We then see a variety of DHA with phospholipids — and that makes individuals feel like they’ve solve the issue, but when one looks into almost all, they are just DHA/EPA with some mixed phospholipids, but the phospholipids are not actually bound to the DHA.

We know the fatty fish with plenty of Omega 3’s has most of the DHA phospholipid bound … so getting wild caught salmon (biggest fish I’d advise), mackerel, sardines is a good back up. Then I have my backup addition of Krill with the Naturebell product that has a fair bit in it. Amazon.com: Antarctic Krill Oil 2000mg Supplement, 240 Softgels, 3X Strength Natural Source of Omega-3s, EPA 240mg + DHA 160mg + Astaxanthin 800mcg – No Fishy Aftertaste – Mercury Free & Non-GMO : Health & Household
and I take a double dose as I’m trying to get close to 1000 mg of Omega 3’s per day between this and fish.

There are all types of fancy and expensive options out there … this is my current strategy, but it continues to evolve and next month I might change to something different.

That is true, but:
“Krill are processed quickly on board factory ships in cold Antarctic waters, often within hours of harvest, which reduces pre-extraction spoilage.”
And krill oil contains astaxanthin, an antioxidant, which makes krill oil red and generally gives it a longer shelf life. However, I can’t find any good papers that provide a controlled comparison. i.e., date manufactured, constant temperatures, etc.

But my guess is krill oil has a better shelf life than fish oil, if only because it seems a little more direct to the consumer.

Two brands that were tested; there may be others equally as good:

Kori Pure Antarctic Krill Oil 1200 mg (Labdoor test page): Tested 2025.
Labdoor

Viva Naturals Antarctic Krill Oil (Labdoor test page): PV 1.53 mEq/kg (well below PV 5 limit). Tested Feb 2025.

So you take 4 softgells correct? Do you worry about increased atrial fibrillation risk?

The total DHA+EPA is 4 softgels is slightly under 1000 mg and at least in the review I read - it was only in doses significantly over 1 gram of DHA/EPA that we saw excess in AF.

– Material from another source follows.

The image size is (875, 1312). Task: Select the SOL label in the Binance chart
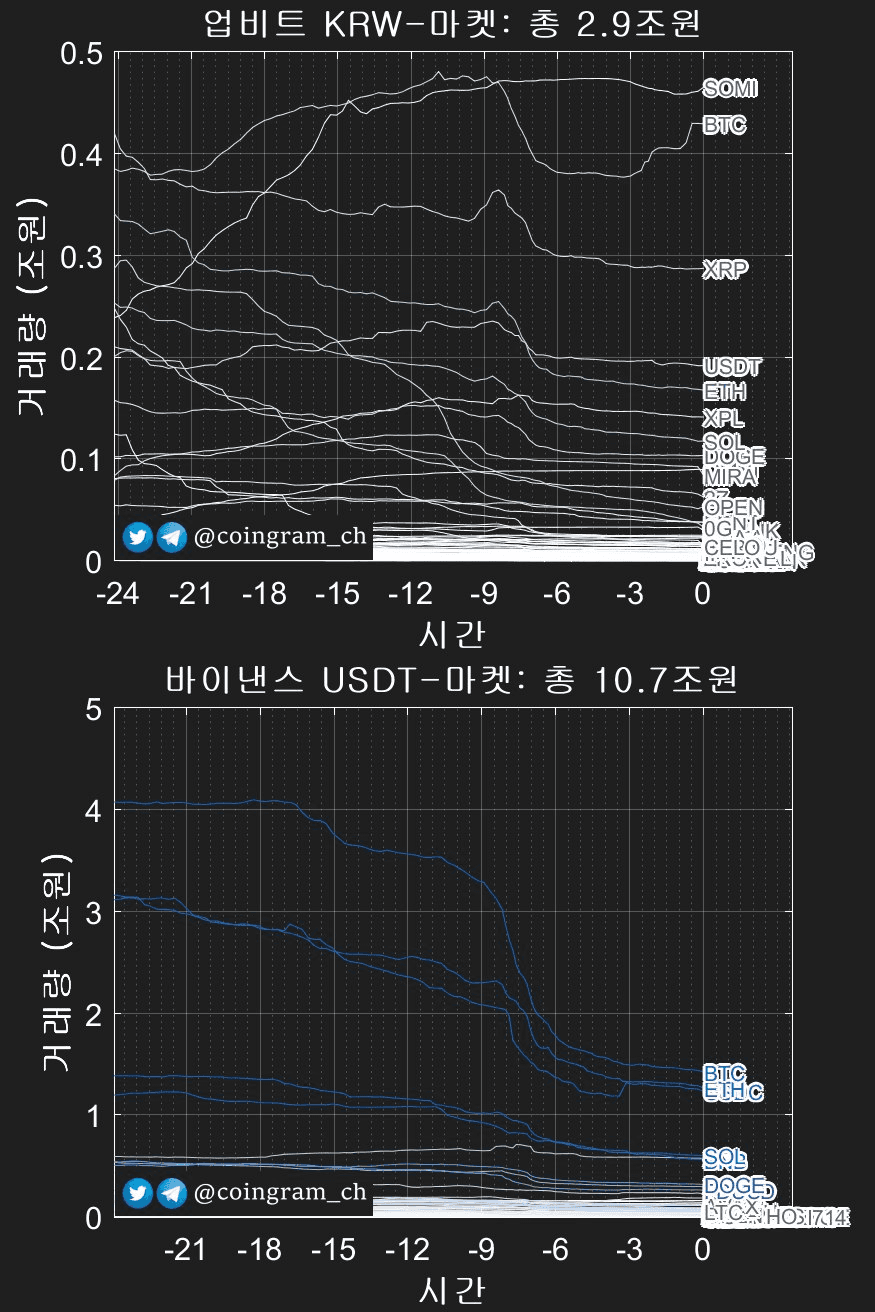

Are we sure that phospholipid form (Krill Oil) has better absorption/diffusion across the BBB? I only looked at 1 review paper from 2020, but that review basically states that Krill oil has better bioavailability across enterocytes and is broken down into FFA and incorporated into micelles in the GI tract. That’s what I would expect. Doesn’t sound like a phospholipid/fatty acid is absorbed intact into the plasma. The studies they reviewed show either equal plasma/brain levels with KO vs FO, or higher levels with KO which you could easily overcome by taking higher doses of fish oil (cheaper). Just curious because I’ve never looked into it before.

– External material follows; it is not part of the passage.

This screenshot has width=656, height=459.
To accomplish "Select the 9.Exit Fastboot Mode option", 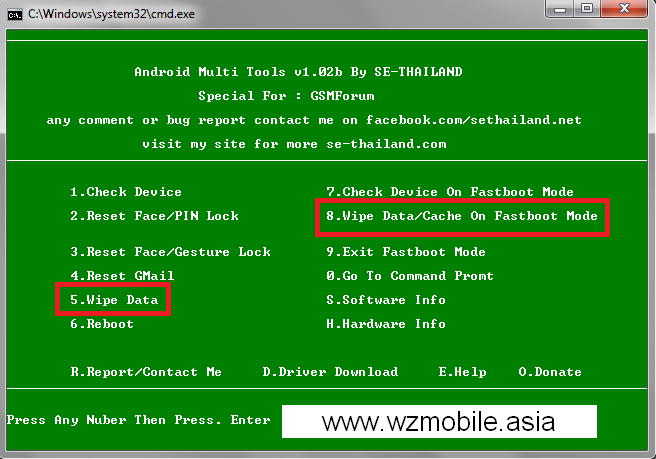I will pos(406,252).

We know that consuming it in fish does get across the BBB, and standard fish oil tablets strip the phospholipids, whereas krill doesn’t. In individuals without an ApoE4, it gets across either way - however, the understanding we have right now, is that in individuals with an ApoE4 there is a defective DHA transporter … and I’m not clear on how much worse it is to be hetero vs. homozygous - but in that group of individuals, phospholipid bound gets across and bypasses the receptor.

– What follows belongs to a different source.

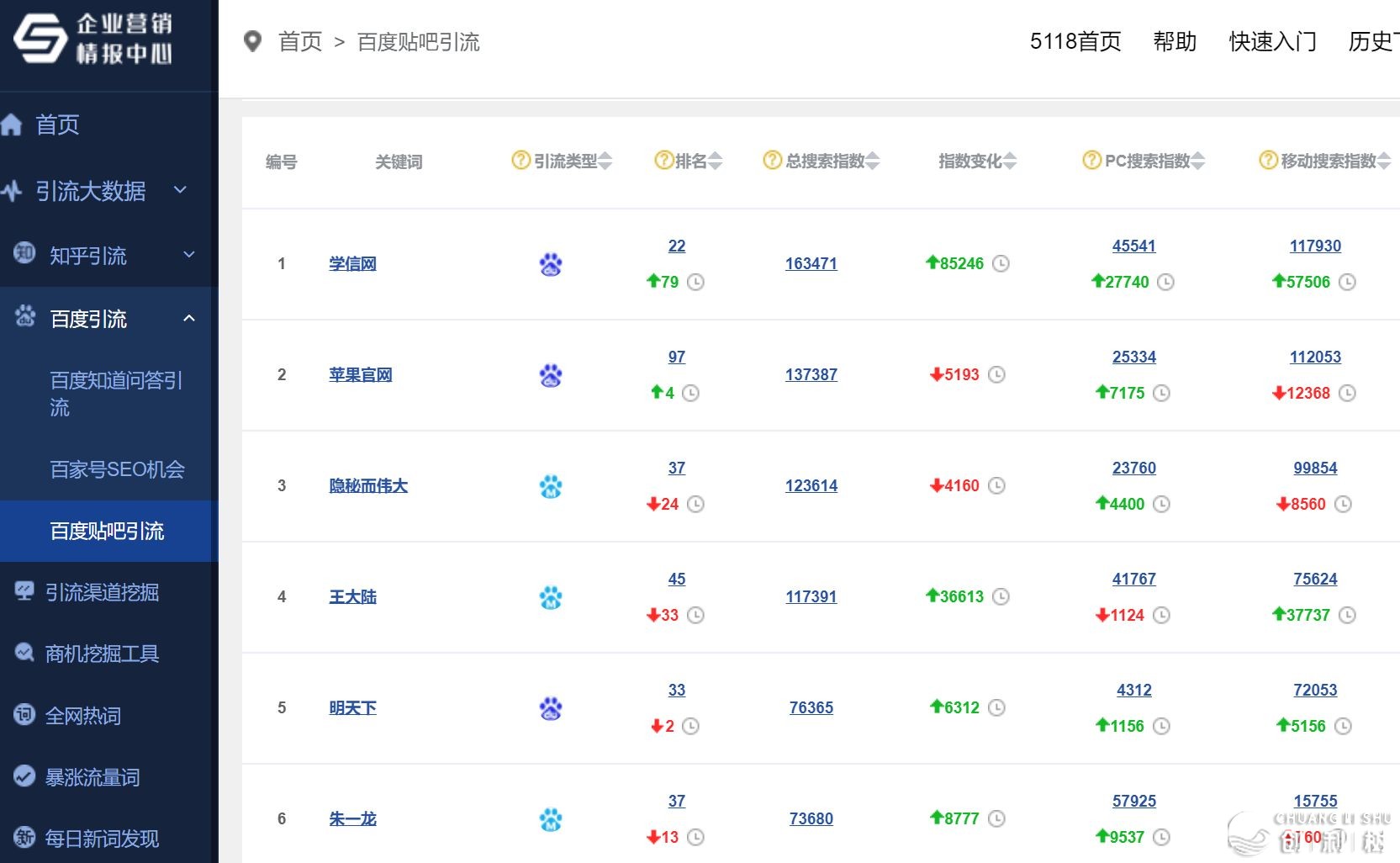Image resolution: width=1400 pixels, height=863 pixels.
Task: Sort by PC搜索指数 column arrows
Action: click(1198, 161)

So going up on the dose of standard fish oil will get more EPA in your brain, of which a small % will go to DHA … but really wouldn’t address the issue.

I think the knowledge in this area isn’t complete yet and will likely evolve - but wild caught small fatty fish and krill oil is my current approach.

• Mechanism: APOE4 alters lipidation of apolipoproteins via ABCA1 transporter dysfunction, leading to deficient DHA delivery into the brain 1.
• Quantitative differences:
  • PET tracer studies with ^11C-DHA demonstrated that APOE4 carriers had a ~30% higher uptake of DHA from plasma to brain compared to noncarriers, suggesting increased demand due to baseline DHA deficit 1.
  • In cerebrospinal fluid measurements after DHA supplementation, APOE4 carriers showed significantly lower increases in DHA levels compared to noncarriers, consistent with impaired incorporation 1.
  • This deficit is dose-dependent on APOE4 allele load: homozygous ε4/ε4 show substantially greater impairment than heterozygous ε3/ε4 or ε2/ε4, although exact quantitative comparisons are limited by small trial sizes 2.